Every day we make many decisions such as what to have for breakfast, which route to take to a meeting, to which movie to watch in the evening. Most of our decisions don’t require much critical thinking. Yet, there are those decisions that are difficult to make given the alternatives we face and the sheer severity of the decisions. These types of decisions take a toll on our brain and emotions. For instance, do you take the new job oversees that is a 18% increase in your salary and move the family, or stay where you’re at not getting the raise or disrupting your family? Do you sell your business and move on to another chapter in your life, or keep it for another few years waiting to time the market exactly right for a bigger payout? To help you make those difficult decisions, this book provides a simple five-step process that considers the decision based on your wants and needs. The framework also looks at the decision from a totality view and includes your emotions in the process as well. The framework is efficient, repeatable, and reliable and can be used in your personal or business life. And by the end of the book, you’ll be able to quantify your alternatives so that you can choose the one with the highest score and thus make the best decision, for you.

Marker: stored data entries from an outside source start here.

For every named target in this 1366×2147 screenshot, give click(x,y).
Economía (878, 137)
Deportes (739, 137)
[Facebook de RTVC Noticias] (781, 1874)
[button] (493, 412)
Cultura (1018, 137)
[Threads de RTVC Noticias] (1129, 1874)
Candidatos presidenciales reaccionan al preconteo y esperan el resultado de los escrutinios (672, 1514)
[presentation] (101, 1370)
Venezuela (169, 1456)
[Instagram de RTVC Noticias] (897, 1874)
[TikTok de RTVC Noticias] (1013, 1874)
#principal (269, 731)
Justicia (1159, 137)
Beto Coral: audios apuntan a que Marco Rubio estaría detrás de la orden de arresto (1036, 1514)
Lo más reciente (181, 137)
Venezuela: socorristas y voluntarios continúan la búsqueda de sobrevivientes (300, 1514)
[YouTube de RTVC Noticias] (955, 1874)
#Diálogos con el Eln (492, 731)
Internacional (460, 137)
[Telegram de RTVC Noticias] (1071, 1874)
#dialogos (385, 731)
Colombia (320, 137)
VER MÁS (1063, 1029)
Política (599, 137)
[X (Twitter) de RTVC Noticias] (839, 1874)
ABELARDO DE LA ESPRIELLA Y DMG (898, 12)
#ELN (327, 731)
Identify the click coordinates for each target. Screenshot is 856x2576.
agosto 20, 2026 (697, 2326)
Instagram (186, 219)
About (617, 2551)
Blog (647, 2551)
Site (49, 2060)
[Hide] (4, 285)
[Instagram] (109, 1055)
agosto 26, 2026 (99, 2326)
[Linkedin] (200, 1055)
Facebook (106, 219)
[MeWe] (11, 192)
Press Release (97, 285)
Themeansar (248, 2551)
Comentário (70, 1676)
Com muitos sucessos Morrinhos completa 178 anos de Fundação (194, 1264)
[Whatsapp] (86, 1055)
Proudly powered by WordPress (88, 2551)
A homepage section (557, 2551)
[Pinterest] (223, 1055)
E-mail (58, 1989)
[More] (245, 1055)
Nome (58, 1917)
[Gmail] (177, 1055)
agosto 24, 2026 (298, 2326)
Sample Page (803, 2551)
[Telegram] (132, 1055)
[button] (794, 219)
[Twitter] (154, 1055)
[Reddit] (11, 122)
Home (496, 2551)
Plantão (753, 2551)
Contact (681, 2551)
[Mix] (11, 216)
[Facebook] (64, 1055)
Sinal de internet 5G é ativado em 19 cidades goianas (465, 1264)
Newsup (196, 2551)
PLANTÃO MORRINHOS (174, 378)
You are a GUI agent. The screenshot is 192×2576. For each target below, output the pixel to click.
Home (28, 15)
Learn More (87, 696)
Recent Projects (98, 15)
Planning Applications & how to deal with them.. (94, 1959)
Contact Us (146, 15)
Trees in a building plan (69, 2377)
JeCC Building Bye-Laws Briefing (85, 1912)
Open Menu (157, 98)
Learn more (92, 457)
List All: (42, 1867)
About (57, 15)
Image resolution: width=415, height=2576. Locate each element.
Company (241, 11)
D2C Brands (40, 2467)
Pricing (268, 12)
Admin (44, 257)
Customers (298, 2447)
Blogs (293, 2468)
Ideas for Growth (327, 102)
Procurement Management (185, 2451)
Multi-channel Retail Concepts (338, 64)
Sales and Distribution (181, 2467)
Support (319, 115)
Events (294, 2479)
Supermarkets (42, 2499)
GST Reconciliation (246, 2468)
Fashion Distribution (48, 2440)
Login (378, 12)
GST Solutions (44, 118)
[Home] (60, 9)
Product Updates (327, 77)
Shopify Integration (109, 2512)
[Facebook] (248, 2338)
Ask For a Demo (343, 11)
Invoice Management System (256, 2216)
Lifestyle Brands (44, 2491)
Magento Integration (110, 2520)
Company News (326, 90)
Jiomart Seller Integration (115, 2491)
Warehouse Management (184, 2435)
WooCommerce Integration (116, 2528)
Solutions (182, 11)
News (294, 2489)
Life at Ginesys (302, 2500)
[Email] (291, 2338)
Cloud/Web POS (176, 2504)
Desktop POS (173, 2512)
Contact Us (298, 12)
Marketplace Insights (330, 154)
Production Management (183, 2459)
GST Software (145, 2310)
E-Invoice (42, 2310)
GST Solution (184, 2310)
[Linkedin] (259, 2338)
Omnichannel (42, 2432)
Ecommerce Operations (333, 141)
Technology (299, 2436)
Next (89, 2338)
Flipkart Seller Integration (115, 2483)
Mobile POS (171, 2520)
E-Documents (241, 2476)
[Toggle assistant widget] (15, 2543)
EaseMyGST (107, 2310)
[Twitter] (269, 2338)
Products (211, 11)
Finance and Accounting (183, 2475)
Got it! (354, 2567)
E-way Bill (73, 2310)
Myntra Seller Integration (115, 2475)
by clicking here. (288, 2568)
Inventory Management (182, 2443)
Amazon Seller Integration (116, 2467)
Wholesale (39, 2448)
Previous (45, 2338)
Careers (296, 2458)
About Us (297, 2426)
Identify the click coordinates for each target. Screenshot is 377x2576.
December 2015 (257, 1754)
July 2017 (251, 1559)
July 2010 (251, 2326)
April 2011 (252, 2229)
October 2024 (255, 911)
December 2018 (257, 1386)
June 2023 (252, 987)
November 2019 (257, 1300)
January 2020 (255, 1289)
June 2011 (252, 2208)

This chapter on emotions was one that I had many conversations with an expert on the subject. I wanted to convey to the reader that there are emotions buried deep inside us that we may or may not be aware of consciously. And in our decision-making process (DMP), they play a role in how we may choose between alternatives. We may want something that is completely out of our reach, for many reasons, and thus we begin our DMP with an item or such, that we believe is somewhat attainable. From there, we stairstep downward to an item that is within our reach. That is where we coined the term “surrogate emotions.” Emotions that you attempt to fulfill with a lesser one that still satisfies you somewhat. You convinced yourself at the end that the decision made was the best one where in fact, it was not. So, I tend to cover a term, surrogate emotions, which may already exist and called something different. Yet, I could not find anything exactly what I proposed on the subject. Be as it may, your surrogate emotions can influence you more than you think, and if you don’t recognize them, all the analysis you may do based on my framework may not lead you to the most effective decision.
One of my friends challenged my chapter on “What Are Your Needs.” He said that people always have needs and they differ from one to another. How do you distinguish that in your book, he asked? “What makes my needs yours and vice versa?” Since we are both type A individuals, we discussed the chapter aggressively, if I’m permitted to use that word as a description. I could think of many more descriptive words. I’m not sure who is worse, me or him. Well, our conversation got me thinking and I agreed with him. I must do more research on the subject. In the end, I broke down Needs to three categories: Fundamental, Immediate, and Planned Needs. I was happy with what I did. I updated the chapter and submitted it to my friend for another look at it. We spoke (that’s putting it lightly) again and agreed that what I have makes sense. It covers the spectrum of possible needs a person might have in their lives. Although we are type A’s, and it takes time for me to reflect on what he says, I am incredibly grateful that I have a friend that cares enough about me to push my limits.
I didn’t use my analytical mind when I got my car in 2003. I wasn’t going to add this section about my car because of my outcome. At last, I did. I wanted the reader to know how my framework came to be-from my mistake.
When I began doing research for my book, I learned without a doubt that our emotions play a role in our decision-making process, whether we know it or not. Given that our emotions influence how we might decide, I wanted to introduce these influencers into my 5-step framework for making better decisions. That is why I discuss in the book needs, wants, and emotions, and how emotions will influence our wants. This part of the framework is there to help individuals to keep their emotions from taking over the way they decide.